Listening to her eagle squawk at her about the king and idiocy, Dante thought of her impending death. It would be a sad affair only to her son and the birds he would one day claim as his own. However, just knowing all would be safe from the king’s tyranny made all the other things so worthwhile.
“If I had it to do again, I would do nothing differently. I would still do what I am doing now so that all would live on. Even with you birds, I would do just what I have done to keep my kingdom here.” The eagle asked her if she’d been happy. “Happy? I don’t know that I have had that much happiness in my lifetime. I have been content. Not the same, I suppose, but I have been content with my lot in life. If only I could have kept living the way that we have, I do believe I could have made such a difference in things here and in the future. Before I forget this again, I have taken the time to write out the things t’will keep the new town with coin in their coffers. I know it will be aplenty, but I will worry until my last breath if it will be enough.”
Her last breath. It was only a few days away. Much too soon for her, but also, Dante knew, it would be well worth the pain of dying. Sitting up, she looked at the birds, all six of them on their perches watching over her and the emptied lands that they could see. They were the sole reason she was able to do this. This she knew more than anyone could have guessed.

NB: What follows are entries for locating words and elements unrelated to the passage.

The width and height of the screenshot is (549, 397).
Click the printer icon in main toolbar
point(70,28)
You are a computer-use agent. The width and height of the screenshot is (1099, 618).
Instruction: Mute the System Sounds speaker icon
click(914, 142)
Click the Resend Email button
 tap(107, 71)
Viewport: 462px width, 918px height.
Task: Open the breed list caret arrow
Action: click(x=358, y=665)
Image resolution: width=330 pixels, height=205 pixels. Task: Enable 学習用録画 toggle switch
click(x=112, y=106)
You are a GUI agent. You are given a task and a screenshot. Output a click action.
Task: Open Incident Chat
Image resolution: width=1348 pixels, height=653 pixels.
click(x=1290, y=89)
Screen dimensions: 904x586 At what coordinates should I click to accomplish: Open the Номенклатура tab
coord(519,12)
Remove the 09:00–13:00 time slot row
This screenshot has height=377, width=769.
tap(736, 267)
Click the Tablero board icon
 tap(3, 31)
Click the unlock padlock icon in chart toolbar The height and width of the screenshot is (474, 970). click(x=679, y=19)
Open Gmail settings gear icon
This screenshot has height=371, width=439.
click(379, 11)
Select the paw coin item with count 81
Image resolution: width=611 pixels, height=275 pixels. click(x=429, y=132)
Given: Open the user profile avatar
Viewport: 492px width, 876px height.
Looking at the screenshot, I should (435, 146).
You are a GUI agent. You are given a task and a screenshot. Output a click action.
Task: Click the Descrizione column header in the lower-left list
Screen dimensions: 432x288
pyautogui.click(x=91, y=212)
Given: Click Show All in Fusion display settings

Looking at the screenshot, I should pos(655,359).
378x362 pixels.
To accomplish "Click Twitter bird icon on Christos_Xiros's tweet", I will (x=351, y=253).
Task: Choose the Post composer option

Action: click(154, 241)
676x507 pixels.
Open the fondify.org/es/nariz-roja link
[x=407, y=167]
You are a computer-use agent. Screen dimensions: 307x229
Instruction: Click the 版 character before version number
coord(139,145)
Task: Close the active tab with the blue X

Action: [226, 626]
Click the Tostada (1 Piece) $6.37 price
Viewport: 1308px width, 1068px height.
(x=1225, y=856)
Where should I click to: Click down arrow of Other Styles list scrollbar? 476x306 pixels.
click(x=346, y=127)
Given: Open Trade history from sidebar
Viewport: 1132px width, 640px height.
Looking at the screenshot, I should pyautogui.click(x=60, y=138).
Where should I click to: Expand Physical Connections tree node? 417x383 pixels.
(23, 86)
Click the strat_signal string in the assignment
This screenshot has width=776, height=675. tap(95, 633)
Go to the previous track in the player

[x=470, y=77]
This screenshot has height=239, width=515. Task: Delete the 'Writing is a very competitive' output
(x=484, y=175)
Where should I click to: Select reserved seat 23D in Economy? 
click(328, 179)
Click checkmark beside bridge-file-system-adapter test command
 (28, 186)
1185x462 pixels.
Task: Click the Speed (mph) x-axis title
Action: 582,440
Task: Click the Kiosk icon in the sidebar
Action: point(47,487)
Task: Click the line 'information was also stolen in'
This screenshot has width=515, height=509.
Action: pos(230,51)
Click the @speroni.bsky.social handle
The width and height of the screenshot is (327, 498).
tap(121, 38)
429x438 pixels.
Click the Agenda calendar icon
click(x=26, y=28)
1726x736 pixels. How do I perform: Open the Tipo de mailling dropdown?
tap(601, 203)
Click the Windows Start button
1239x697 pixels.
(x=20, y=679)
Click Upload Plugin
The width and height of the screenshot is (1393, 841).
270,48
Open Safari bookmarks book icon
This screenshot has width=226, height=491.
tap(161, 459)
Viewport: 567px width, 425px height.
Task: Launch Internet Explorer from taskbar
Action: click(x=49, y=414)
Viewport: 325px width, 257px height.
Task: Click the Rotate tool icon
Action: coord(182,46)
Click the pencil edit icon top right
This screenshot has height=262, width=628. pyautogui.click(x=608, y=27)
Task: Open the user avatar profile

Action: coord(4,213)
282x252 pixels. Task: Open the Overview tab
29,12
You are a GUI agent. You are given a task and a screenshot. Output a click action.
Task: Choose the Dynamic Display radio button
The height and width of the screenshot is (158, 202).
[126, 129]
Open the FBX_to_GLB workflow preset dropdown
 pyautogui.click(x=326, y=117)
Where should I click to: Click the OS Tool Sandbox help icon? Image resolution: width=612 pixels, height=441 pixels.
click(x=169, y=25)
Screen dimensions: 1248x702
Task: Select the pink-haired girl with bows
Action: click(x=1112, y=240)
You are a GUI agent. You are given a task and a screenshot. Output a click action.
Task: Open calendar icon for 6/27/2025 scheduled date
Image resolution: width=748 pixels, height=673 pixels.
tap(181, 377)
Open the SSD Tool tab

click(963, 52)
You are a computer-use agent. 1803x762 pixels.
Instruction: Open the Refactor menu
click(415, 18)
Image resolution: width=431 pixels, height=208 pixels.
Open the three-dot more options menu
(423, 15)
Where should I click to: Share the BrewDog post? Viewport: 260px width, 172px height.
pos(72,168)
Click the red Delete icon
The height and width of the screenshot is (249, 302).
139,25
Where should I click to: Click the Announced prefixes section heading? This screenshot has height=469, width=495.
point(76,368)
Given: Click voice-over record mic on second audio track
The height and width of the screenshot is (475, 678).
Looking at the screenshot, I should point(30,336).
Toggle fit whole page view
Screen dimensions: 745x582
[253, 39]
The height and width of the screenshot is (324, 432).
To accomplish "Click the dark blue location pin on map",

“I shall retire, I think. I have no bed to speak of now, so I will only lie upon the ticking. On the morrow, we shall have a feast. A great amount of food, as well as drink. ‘Tis fitting, I think, to celebrate this new way of life for so many.” Her beautiful phoenix asked her why she seemed so sad. “Sad? Aye, I am that and more. Things are moving at a pace I wish didn’t exist. But it is for the wellbeing of all that have called this place home. In that, I suppose I am sad that I shall never be able to return here in my lifetime.”